家族信託の活用法

家族信託の活用法について、代表的なものを紹介します。

 

家族の生活支援や福祉のために使うケース

介護が必要になったり、認知症のリスクがある高齢者のために、家族や親族などが受託者となって高齢者の代わりに財産を保全・管理するものです。判断能力に問題はないが財産管理が難しい身体障碍者などの利用も考えられます。

信託財産を運用して資産を増やすことを目的とするのではなく、信託財産を取り崩して、受益者たる自分自身や妻、あるいは子、孫等に給付することに主目的があります。給付された金銭は、生活費、介護、医療、学費などに利用されます。

 

このケースでは、当初は委託者と受益者が同じ、すなわち、高齢者などの委託者が自分自身を受益者として信託を設定し、家族などの受託者に財産の保全・管理を託す形を取ることが多いようです。

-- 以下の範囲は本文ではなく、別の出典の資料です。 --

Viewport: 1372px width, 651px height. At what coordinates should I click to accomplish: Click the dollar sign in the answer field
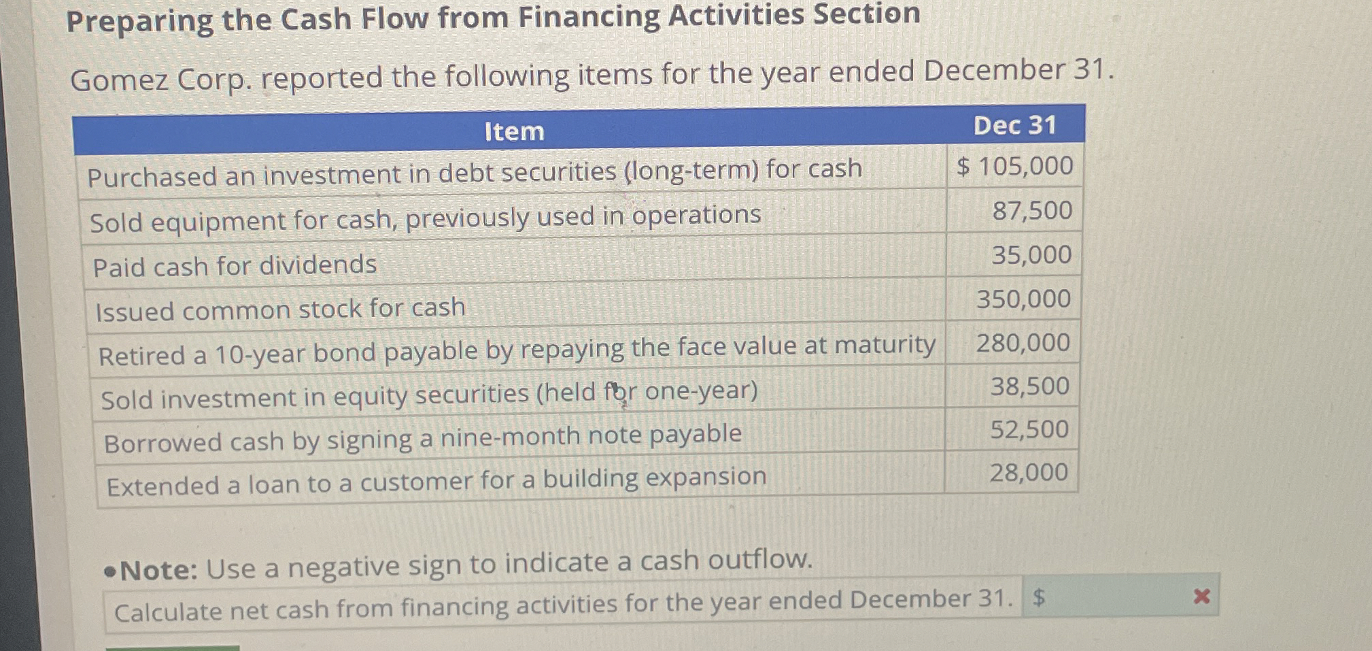[x=1040, y=599]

委託者兼受益者の死亡により、委託者の妻などを第2の受益者にする、あるいは信託契約を終了することなどができます。

 

《具体例1》

<高齢で一人暮らしの母親と、離れて暮らす長男との間で次のように信託契約をしました。>

『母親を委託者兼受益者、長男を受託者、母親の自宅及び預貯金を信託財産とし、長男は、母親の財産を管理すると共に、母親が日常生活するに必要なお金を、信託財産の中から口座振込みなどの方法で、定期的に母親に渡すことにしました。

母親が亡くなったときは、信託契約を終了し、残余財産のうち自宅は長男、預貯金は二男に帰属するよう設定しました。』

《具体例2》

<高齢で二人で暮らしている父母と、離れて暮らす長女との間で次のように信託契約をしました。>

『父親を委託者兼受益者、長女を受託者、父親の自宅及び預貯金を信託財産とし、長女は父親の財産を管理すると共に、父母が日常生活をするに必要なお金を、信託財産の中から口座振込みなどの方法で、定期的に渡すことにしました。

父親が母親よりも先に亡くなったときは、母親を次の受益者として設定し、母親が日常生活をするに必要なお金を母親に渡すことにしました。

父母がどちらも亡くなったときは、信託契約を終了し、残余財産は長女に帰属するよう設定しました。』

 

将来にわたって資産承継者を指定するケース

これは「受益者連続信託」などと呼ばれる信託です。一般の遺言では、自分が亡くなった後、誰に資産を相続させるか指定できますが、将来、その相続人が亡くなった後に自分が残した資産が誰に渡るかまでは指定できません。つまり、遺言は1回限りです。

 

これに対し信託であれば、将来にわたって指定が可能です。

例えば、自分(委託者)は再婚しており、前妻との間に子がいるとします。自分が亡くなったら再婚した妻に財産を遺したいのですが、その後、再婚した妻が亡くなった後は、前妻との間の子に財産を渡したいと考えています。

 

この場合、当初は自分を委託者兼受益者と設定し、第2受益者を再婚した妻、第3受益者を前妻との間の子に設定します。このようにすれば、自分が亡くなったら再婚した妻が受益者としての権利を取得し、再婚した妻が亡くなれば今度は前妻との間の子が受益者としての権利を取得します。

 

尚、上記の様に受益者を連続して指定しておく場合、信託法により、信託設定時から30年が経過した後、最後に発生する相続までが有効とされています。30年経過した後で受益者が亡くなり、その次に指定された受益者を最後に、信託は終了します。